1997/98
Haupthaus |
Geschichten aus dem Wiener Wald Premiere 14. Juni 1998 Alfred: Fritz Hammel Inszenierung: Michael Gruner In seinem zentralen Stück hat Horváth die Wiener Kleinbürger zu Figuren der Weltliteratur gemacht. Er hat die Atmosphäre der Vorstadt bis in die kleinsten Randfiguren gezeichnet wie einer, der sie liebt, und doch hat er nichts beschönigt.
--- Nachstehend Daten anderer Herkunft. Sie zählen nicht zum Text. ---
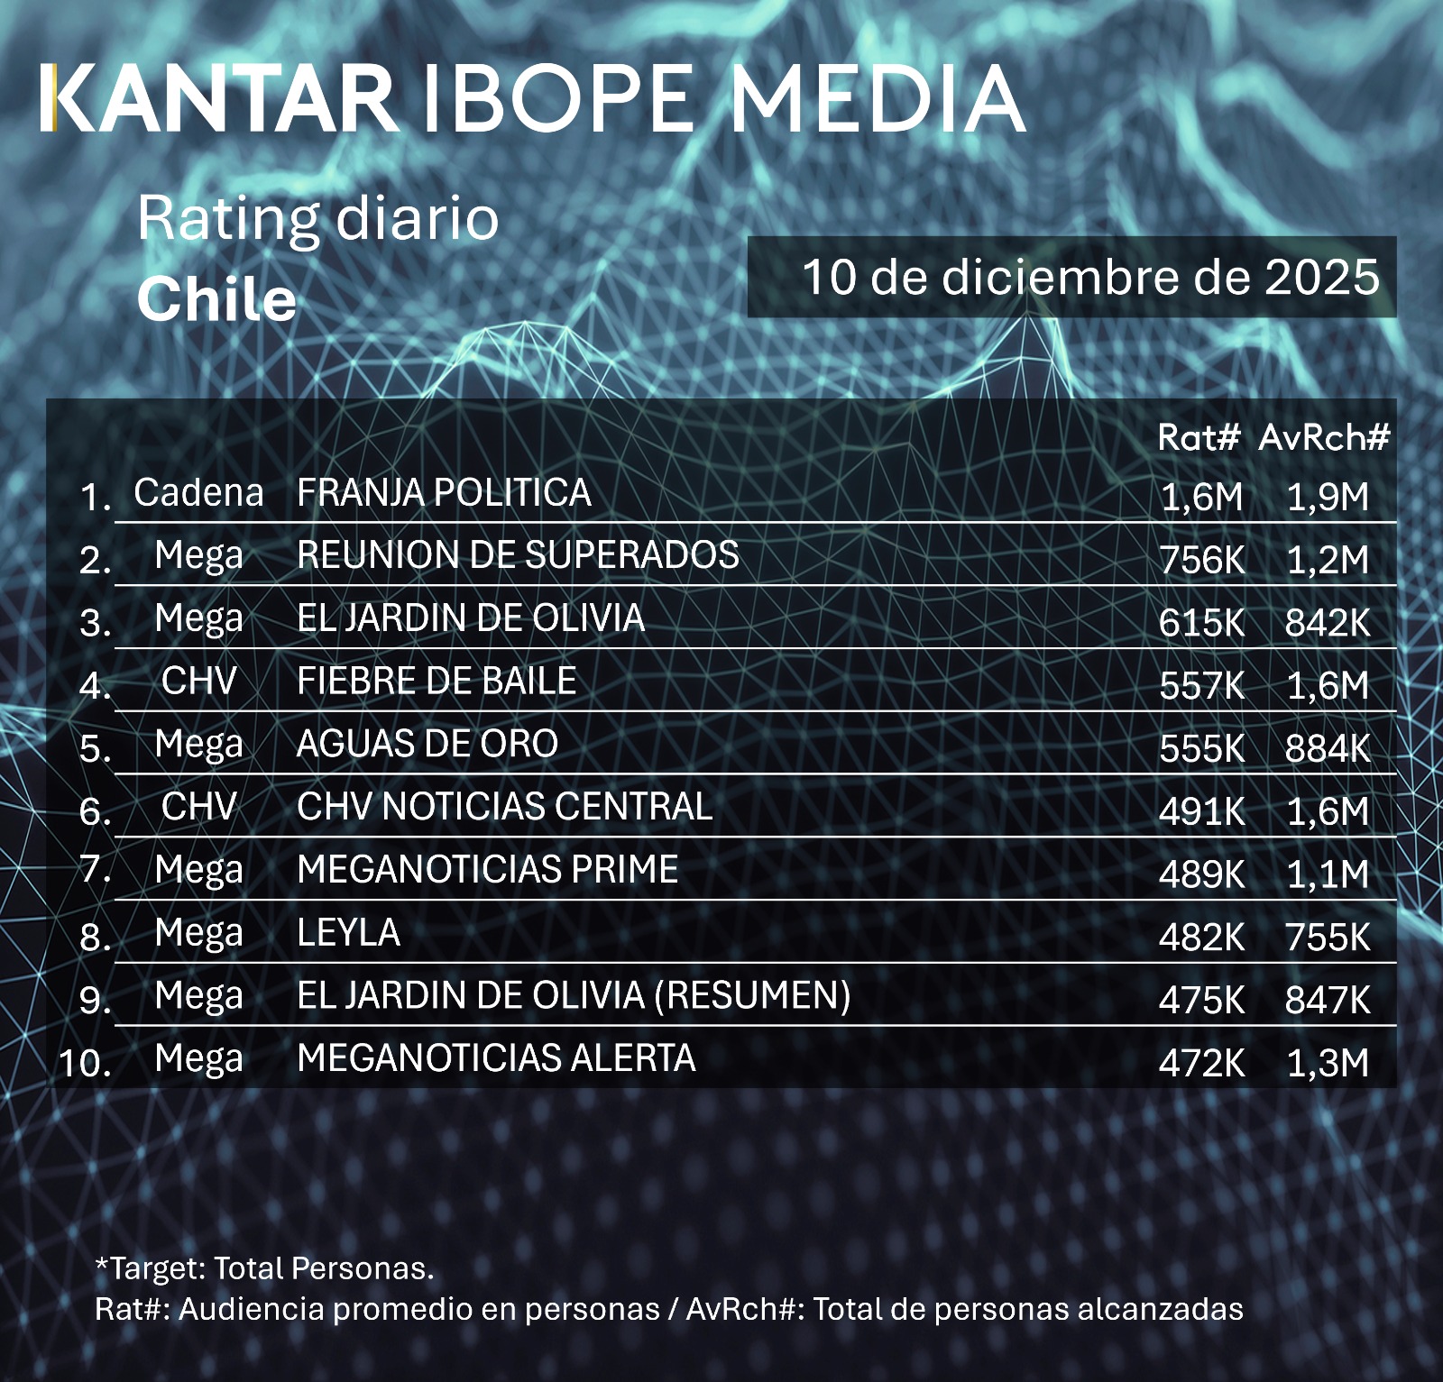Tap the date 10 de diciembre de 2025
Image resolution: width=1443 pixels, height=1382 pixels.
click(1090, 277)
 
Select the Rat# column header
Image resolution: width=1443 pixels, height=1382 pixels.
click(1199, 437)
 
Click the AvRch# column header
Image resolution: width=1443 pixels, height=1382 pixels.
click(1324, 437)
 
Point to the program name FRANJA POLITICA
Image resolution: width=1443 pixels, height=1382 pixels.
click(444, 493)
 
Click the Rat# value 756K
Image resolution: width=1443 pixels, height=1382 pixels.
click(1202, 560)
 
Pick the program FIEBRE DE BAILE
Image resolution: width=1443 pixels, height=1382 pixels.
click(437, 682)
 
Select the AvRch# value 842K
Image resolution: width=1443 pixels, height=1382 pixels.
click(1328, 623)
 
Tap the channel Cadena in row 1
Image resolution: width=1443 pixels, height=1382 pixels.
click(198, 493)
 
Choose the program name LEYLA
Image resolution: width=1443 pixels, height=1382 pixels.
click(348, 933)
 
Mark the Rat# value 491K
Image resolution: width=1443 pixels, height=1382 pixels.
click(1202, 811)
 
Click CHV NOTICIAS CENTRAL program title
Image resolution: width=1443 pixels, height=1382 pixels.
click(504, 807)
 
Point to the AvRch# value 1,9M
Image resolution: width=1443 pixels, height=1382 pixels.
click(1328, 497)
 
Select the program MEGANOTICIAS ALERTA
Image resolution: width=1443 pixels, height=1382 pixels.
click(496, 1058)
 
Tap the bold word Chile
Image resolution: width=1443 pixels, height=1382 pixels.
click(216, 299)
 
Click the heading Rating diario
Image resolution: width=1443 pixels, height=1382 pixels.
click(317, 219)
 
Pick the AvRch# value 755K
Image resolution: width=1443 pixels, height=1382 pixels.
click(1328, 938)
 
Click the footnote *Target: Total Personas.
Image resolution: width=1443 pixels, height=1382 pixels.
click(264, 1268)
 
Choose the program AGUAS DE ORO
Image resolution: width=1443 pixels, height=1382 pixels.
click(427, 745)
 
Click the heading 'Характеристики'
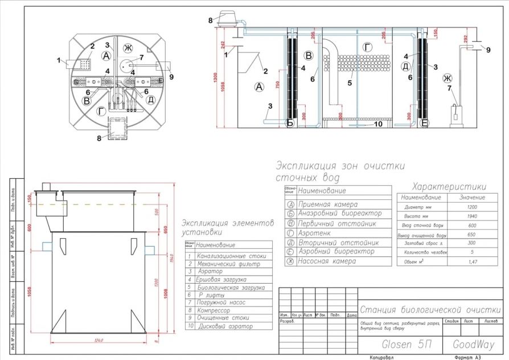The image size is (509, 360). [x=449, y=186]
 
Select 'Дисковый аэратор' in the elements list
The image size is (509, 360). [x=224, y=326]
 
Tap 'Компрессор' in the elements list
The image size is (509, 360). [x=214, y=310]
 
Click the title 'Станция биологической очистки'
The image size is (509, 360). [x=430, y=309]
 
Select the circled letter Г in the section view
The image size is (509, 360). [x=368, y=46]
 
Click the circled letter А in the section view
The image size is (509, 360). [x=259, y=87]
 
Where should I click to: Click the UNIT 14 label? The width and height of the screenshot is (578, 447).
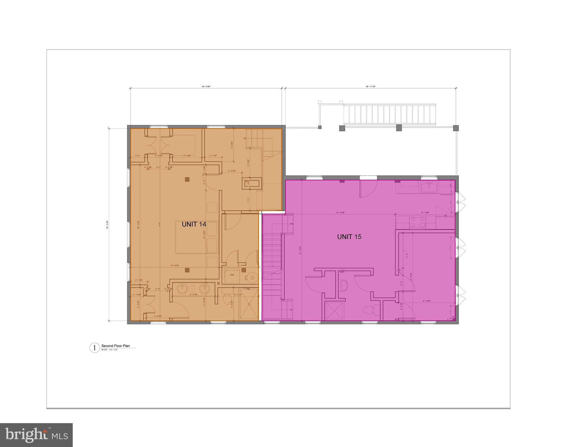194,224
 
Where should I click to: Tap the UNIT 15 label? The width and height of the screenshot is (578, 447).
349,237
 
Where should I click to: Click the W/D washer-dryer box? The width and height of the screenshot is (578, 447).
232,275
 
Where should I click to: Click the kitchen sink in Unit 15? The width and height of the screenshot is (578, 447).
429,187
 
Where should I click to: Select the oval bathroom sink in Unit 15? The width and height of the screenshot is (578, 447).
344,285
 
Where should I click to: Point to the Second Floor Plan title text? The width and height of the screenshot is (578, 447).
115,346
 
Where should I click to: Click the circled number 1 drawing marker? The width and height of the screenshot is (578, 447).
94,348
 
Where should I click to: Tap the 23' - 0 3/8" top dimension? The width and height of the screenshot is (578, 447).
206,86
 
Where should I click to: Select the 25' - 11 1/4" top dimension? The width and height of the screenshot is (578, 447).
370,86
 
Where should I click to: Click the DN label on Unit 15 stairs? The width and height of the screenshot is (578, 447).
292,224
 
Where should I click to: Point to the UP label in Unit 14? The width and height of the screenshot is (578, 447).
245,139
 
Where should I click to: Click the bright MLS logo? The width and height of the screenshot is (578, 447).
36,435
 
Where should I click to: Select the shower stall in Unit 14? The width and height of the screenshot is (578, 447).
249,304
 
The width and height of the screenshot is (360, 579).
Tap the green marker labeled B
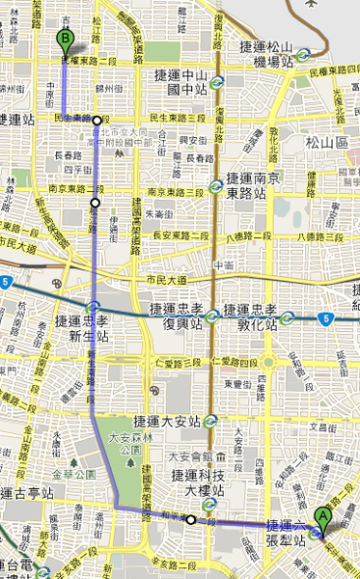[x=65, y=40]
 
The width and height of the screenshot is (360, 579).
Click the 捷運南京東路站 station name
[x=254, y=183]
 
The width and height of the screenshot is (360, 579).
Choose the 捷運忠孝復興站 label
[x=176, y=316]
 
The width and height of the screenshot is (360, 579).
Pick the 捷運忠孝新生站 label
[x=75, y=327]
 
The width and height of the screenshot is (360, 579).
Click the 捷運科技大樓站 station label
[x=198, y=482]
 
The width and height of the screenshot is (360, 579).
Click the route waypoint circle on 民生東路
[x=97, y=121]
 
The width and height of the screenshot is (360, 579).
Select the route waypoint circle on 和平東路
[x=191, y=520]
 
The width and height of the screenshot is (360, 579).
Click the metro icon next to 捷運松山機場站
[x=304, y=55]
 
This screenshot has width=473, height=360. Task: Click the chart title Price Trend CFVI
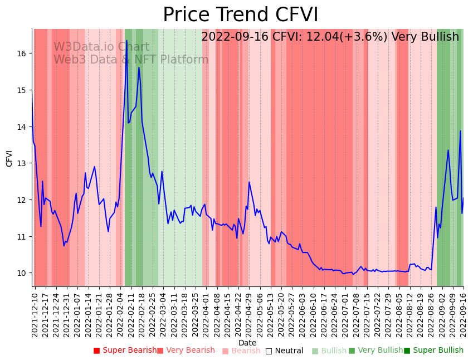pyautogui.click(x=240, y=15)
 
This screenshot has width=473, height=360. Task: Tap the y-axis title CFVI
pyautogui.click(x=9, y=158)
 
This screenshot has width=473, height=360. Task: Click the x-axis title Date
pyautogui.click(x=247, y=343)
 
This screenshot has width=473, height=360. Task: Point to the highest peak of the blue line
pyautogui.click(x=126, y=41)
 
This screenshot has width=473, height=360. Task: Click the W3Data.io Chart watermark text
pyautogui.click(x=101, y=47)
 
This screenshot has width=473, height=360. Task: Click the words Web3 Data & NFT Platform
pyautogui.click(x=131, y=60)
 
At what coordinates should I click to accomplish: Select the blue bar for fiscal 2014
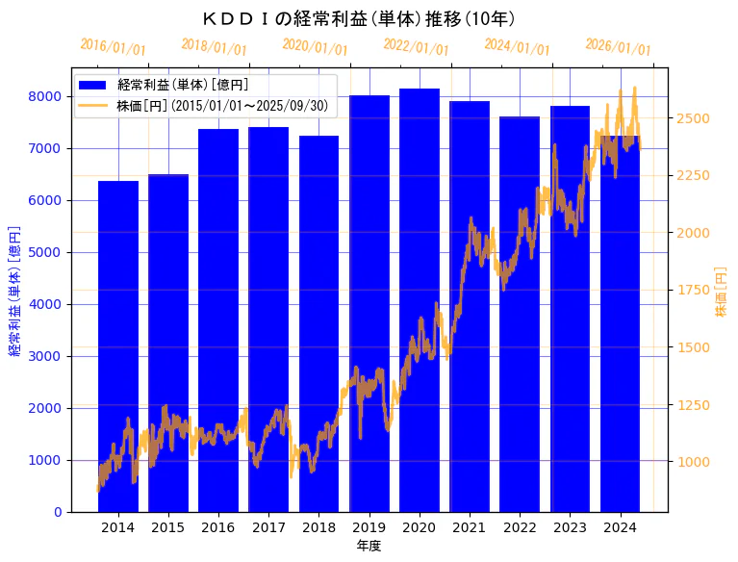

Er ist ihr schärfster Kritiker. Hinter der Eleganz, der Heurigenseligkeit, dem Gentlemancharme und den Beteuerungen der Liebe entdeckt er das Nichts, den Abgrund, den die Geschichte in den Menschen aufgerissen hat. Wie kein anderer hat er die Sprache in ihrer Maskenhaftigkeit dargestellt und gezeigt, wie Phrase und Tonfall das Leben bilden. Seine Absicht war nur, „die Welt so zu schildern, wie sie halt leider ist“. 1931, im Jahr der Uraufführung, bekommt Horváth den durch Carl Zuckmayer vergebenen Kleist-Preis. 1948 (bei der österreichischen Erstaufführung am Volkstheater Wien) entfesselt das Stück einen handfesten Skandal („Blasphemie auf ein Wienertum“). Das ist zum Saisonschluß des Volkstheaters eine ganz wichtige, eine großartige, eine konzentrierte Aufführung eines der wesentlichsten Stücke, die über Wien geschrieben worden sind. Michael Gruner hat Horváths beängstigend aktuellen, beängstigend sezierenden Text sehr konzentriert, sehr klar, nichts beschönigend inszeniert und trotzdem mit einer scheinbaren Leichtigkeit das Publikum auch zum Lachen gebracht. Denn eigentlich ist es ja tragikomisch, was hier passiert, und man wird nur allmählich gewahr, wie grausam die Menschen miteinander umgehen. Wolfgang Hübsch als Zauberkönig läßt größte Vorbilder vergessen, er ist genau der Typus jenes weinerlichen, selbstgefälligen, selbstbemitleidenden Menschen, der die Umwelt nicht beachtet, sondern nur sein eigenes Wohlergehen im Auge hat. Neben ihm ausgezeichnet Fritz Hammel als Alfred, Rudolf Jusits als Oskar, Chris Pichler in der Rolle der Marianne, Hilde Sochor als Großmutter. Es wurde beim Publikum an diesem Abend auch sehr viel gelacht. Erstaunlich, daß manche Leute so heiter sind, obwohl man ihnen den Spiegel vorhält.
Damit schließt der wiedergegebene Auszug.